3.3. In vitro cell assay

양성 대조군 (R&D TRAIL, R&D systems, Minneapolis, MN, USA), 트레일 삼합체-C (I), 트레일 삼합체-C' (II), 트레일 육합체 (I+II) 로 각각 4시간 동안 처리한 교모세포종 세포주 U87-luc 세포 (PerkinElmer, Akron, Ohio, USA)를 유세포 분석기 (FACS)를 이용하여 관찰하여 보았다.
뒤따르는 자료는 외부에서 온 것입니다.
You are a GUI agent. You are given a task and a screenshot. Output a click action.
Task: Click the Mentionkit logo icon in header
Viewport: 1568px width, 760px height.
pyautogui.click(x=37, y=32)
상기 분석결과, 5% 미만의 사멸률을 나타낸 트레일 삼합체-C (I) 또는 트레일 삼합체-C'(II) 시험군과는 대조적으로 트레일 육합체 시험군(I+II)은 약 30%의 사멸률을 보였으며, 이는 양성 대조군(R&D TRAIL)의 사멸률인 8%보다도 약 4배 높은 수치임이 확인되었다(도 5a 및 b).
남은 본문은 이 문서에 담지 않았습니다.